EXERCISE: I would like you to return all of the records exactly as they stand.

[Collected data]
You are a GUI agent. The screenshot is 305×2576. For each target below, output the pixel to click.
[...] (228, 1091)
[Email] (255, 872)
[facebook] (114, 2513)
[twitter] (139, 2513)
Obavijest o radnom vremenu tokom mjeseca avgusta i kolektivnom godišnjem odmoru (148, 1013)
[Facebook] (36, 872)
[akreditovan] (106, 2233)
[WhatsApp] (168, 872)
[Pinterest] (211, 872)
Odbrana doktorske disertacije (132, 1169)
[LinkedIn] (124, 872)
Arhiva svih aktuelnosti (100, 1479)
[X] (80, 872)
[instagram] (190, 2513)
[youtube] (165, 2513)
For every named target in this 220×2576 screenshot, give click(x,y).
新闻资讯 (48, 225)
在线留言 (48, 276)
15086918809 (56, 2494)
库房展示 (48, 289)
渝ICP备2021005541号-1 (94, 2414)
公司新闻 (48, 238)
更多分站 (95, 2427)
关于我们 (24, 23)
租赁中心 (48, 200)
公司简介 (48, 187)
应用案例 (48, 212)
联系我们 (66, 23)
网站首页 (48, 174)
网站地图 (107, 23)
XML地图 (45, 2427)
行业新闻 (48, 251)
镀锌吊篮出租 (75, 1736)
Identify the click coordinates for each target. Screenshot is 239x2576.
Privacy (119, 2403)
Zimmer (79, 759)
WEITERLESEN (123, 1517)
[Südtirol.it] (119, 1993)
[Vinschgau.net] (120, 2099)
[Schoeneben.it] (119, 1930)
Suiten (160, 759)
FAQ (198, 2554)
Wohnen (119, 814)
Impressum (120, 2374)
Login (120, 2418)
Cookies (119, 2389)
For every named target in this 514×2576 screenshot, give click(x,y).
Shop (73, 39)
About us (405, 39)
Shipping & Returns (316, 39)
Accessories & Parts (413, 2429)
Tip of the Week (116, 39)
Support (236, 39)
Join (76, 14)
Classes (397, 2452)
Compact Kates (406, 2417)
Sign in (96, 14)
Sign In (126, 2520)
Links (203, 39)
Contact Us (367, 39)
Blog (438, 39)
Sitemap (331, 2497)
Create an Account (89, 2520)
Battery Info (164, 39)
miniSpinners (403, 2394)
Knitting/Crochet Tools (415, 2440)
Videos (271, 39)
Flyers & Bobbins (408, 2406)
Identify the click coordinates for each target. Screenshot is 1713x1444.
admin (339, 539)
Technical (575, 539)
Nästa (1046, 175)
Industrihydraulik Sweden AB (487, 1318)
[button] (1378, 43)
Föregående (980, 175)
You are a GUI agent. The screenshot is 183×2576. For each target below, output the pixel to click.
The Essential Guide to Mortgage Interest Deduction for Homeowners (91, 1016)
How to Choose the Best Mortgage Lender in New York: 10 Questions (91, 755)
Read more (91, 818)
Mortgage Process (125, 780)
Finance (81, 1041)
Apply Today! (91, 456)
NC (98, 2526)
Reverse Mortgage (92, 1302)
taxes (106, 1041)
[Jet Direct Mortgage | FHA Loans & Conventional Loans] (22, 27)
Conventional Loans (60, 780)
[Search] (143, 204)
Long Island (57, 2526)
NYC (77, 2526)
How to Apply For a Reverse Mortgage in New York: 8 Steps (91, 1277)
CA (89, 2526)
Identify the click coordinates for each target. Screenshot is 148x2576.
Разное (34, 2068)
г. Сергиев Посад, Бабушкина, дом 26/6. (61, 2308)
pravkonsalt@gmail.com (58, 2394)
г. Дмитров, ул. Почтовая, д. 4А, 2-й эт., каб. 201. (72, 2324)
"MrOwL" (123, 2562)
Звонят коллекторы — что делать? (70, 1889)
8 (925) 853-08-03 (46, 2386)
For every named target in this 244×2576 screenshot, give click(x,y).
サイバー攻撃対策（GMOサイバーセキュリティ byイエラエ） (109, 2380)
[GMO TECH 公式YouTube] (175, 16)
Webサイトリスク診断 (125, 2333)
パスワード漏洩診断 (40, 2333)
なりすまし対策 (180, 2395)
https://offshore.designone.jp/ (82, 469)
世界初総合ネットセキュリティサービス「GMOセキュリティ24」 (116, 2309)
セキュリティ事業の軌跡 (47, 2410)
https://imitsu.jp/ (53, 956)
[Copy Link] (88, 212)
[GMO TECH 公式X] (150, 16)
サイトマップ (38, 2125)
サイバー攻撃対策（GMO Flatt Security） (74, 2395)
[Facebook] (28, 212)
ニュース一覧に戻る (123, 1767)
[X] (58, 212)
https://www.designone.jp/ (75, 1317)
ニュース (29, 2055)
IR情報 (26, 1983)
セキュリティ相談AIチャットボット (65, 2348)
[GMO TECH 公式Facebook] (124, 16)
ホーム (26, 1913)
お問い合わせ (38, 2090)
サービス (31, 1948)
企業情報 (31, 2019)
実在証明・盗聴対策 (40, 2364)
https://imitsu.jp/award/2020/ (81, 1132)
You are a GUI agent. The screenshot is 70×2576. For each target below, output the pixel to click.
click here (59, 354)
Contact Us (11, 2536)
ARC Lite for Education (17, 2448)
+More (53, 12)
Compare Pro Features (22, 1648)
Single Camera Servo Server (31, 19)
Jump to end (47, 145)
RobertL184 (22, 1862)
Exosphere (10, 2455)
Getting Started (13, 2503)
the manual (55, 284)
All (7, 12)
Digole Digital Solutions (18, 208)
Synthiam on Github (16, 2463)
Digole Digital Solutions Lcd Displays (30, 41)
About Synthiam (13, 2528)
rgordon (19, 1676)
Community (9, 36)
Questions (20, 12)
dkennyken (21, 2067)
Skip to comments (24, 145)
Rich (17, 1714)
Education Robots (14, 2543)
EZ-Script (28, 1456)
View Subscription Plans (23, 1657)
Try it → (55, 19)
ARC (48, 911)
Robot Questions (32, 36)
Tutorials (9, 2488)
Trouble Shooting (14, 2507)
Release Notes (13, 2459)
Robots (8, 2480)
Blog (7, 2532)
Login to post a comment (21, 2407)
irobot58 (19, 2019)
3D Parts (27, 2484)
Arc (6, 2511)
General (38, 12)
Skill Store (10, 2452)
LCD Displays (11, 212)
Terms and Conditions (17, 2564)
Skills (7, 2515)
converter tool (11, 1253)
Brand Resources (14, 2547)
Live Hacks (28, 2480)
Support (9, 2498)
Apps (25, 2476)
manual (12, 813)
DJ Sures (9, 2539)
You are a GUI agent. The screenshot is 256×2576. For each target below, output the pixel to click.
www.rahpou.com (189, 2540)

RESPONSE AREA:
You are a GUI agent. The screenshot is 305×2576. For each target below, output the pixel to click.
[...] (228, 1091)
[Email] (255, 872)
[facebook] (114, 2513)
[twitter] (139, 2513)
Obavijest o radnom vremenu tokom mjeseca avgusta i kolektivnom godišnjem odmoru (148, 1013)
[Facebook] (36, 872)
[akreditovan] (106, 2233)
[WhatsApp] (168, 872)
[Pinterest] (211, 872)
Odbrana doktorske disertacije (132, 1169)
[LinkedIn] (124, 872)
Arhiva svih aktuelnosti (100, 1479)
[X] (80, 872)
[instagram] (190, 2513)
[youtube] (165, 2513)
For every named target in this 220×2576 screenshot, give click(x,y).
新闻资讯 (48, 225)
在线留言 (48, 276)
15086918809 (56, 2494)
库房展示 (48, 289)
渝ICP备2021005541号-1 (94, 2414)
公司新闻 (48, 238)
更多分站 (95, 2427)
关于我们 (24, 23)
租赁中心 (48, 200)
公司简介 (48, 187)
应用案例 (48, 212)
联系我们 (66, 23)
网站首页 (48, 174)
网站地图 (107, 23)
XML地图 (45, 2427)
行业新闻 (48, 251)
镀锌吊篮出租 (75, 1736)
Identify the click coordinates for each target. Screenshot is 239x2576.
Privacy (119, 2403)
Zimmer (79, 759)
WEITERLESEN (123, 1517)
[Südtirol.it] (119, 1993)
[Vinschgau.net] (120, 2099)
[Schoeneben.it] (119, 1930)
Suiten (160, 759)
FAQ (198, 2554)
Wohnen (119, 814)
Impressum (120, 2374)
Login (120, 2418)
Cookies (119, 2389)
For every named target in this 514×2576 screenshot, give click(x,y).
Shop (73, 39)
About us (405, 39)
Shipping & Returns (316, 39)
Accessories & Parts (413, 2429)
Tip of the Week (116, 39)
Support (236, 39)
Join (76, 14)
Classes (397, 2452)
Compact Kates (406, 2417)
Sign in (96, 14)
Sign In (126, 2520)
Links (203, 39)
Contact Us (367, 39)
Blog (438, 39)
Sitemap (331, 2497)
Create an Account (89, 2520)
Battery Info (164, 39)
miniSpinners (403, 2394)
Knitting/Crochet Tools (415, 2440)
Videos (271, 39)
Flyers & Bobbins (408, 2406)
Identify the click coordinates for each target. Screenshot is 1713x1444.
admin (339, 539)
Technical (575, 539)
Nästa (1046, 175)
Industrihydraulik Sweden AB (487, 1318)
[button] (1378, 43)
Föregående (980, 175)
You are a GUI agent. The screenshot is 183×2576. For each target below, output the pixel to click.
The Essential Guide to Mortgage Interest Deduction for Homeowners (91, 1016)
How to Choose the Best Mortgage Lender in New York: 10 Questions (91, 755)
Read more (91, 818)
Mortgage Process (125, 780)
Finance (81, 1041)
Apply Today! (91, 456)
NC (98, 2526)
Reverse Mortgage (92, 1302)
taxes (106, 1041)
[Jet Direct Mortgage | FHA Loans & Conventional Loans] (22, 27)
Conventional Loans (60, 780)
[Search] (143, 204)
Long Island (57, 2526)
NYC (77, 2526)
How to Apply For a Reverse Mortgage in New York: 8 Steps (91, 1277)
CA (89, 2526)
Identify the click coordinates for each target. Screenshot is 148x2576.
Разное (34, 2068)
г. Сергиев Посад, Бабушкина, дом 26/6. (61, 2308)
pravkonsalt@gmail.com (58, 2394)
г. Дмитров, ул. Почтовая, д. 4А, 2-й эт., каб. 201. (72, 2324)
"MrOwL" (123, 2562)
Звонят коллекторы — что делать? (70, 1889)
8 (925) 853-08-03 (46, 2386)
For every named target in this 244×2576 screenshot, give click(x,y).
サイバー攻撃対策（GMOサイバーセキュリティ byイエラエ） (109, 2380)
[GMO TECH 公式YouTube] (175, 16)
Webサイトリスク診断 (125, 2333)
パスワード漏洩診断 (40, 2333)
なりすまし対策 (180, 2395)
https://offshore.designone.jp/ (82, 469)
世界初総合ネットセキュリティサービス「GMOセキュリティ24」 (116, 2309)
セキュリティ事業の軌跡 (47, 2410)
https://imitsu.jp/ (53, 956)
[Copy Link] (88, 212)
[GMO TECH 公式X] (150, 16)
サイトマップ (38, 2125)
サイバー攻撃対策（GMO Flatt Security） (74, 2395)
[Facebook] (28, 212)
ニュース一覧に戻る (123, 1767)
[X] (58, 212)
https://www.designone.jp/ (75, 1317)
ニュース (29, 2055)
IR情報 (26, 1983)
セキュリティ相談AIチャットボット (65, 2348)
[GMO TECH 公式Facebook] (124, 16)
ホーム (26, 1913)
お問い合わせ (38, 2090)
サービス (31, 1948)
企業情報 (31, 2019)
実在証明・盗聴対策 (40, 2364)
https://imitsu.jp/award/2020/ (81, 1132)
You are a GUI agent. The screenshot is 70×2576. For each target below, output the pixel to click.
click here (59, 354)
Contact Us (11, 2536)
ARC Lite for Education (17, 2448)
+More (53, 12)
Compare Pro Features (22, 1648)
Single Camera Servo Server (31, 19)
Jump to end (47, 145)
RobertL184 (22, 1862)
Exosphere (10, 2455)
Getting Started (13, 2503)
the manual (55, 284)
All (7, 12)
Digole Digital Solutions (18, 208)
Synthiam on Github (16, 2463)
Digole Digital Solutions Lcd Displays (30, 41)
About Synthiam (13, 2528)
rgordon (19, 1676)
Community (9, 36)
Questions (20, 12)
dkennyken (21, 2067)
Skip to comments (24, 145)
Rich (17, 1714)
Education Robots (14, 2543)
EZ-Script (28, 1456)
View Subscription Plans (23, 1657)
Try it → (55, 19)
ARC (48, 911)
Robot Questions (32, 36)
Tutorials (9, 2488)
Trouble Shooting (14, 2507)
Release Notes (13, 2459)
Robots (8, 2480)
Blog (7, 2532)
Login to post a comment (21, 2407)
irobot58 (19, 2019)
3D Parts (27, 2484)
Arc (6, 2511)
General (38, 12)
Skill Store (10, 2452)
LCD Displays (11, 212)
Terms and Conditions (17, 2564)
Skills (7, 2515)
converter tool (11, 1253)
Brand Resources (14, 2547)
Live Hacks (28, 2480)
Support (9, 2498)
Apps (25, 2476)
manual (12, 813)
DJ Sures (9, 2539)
You are a GUI agent. The screenshot is 256×2576. For each target below, output the pixel to click.
www.rahpou.com (189, 2540)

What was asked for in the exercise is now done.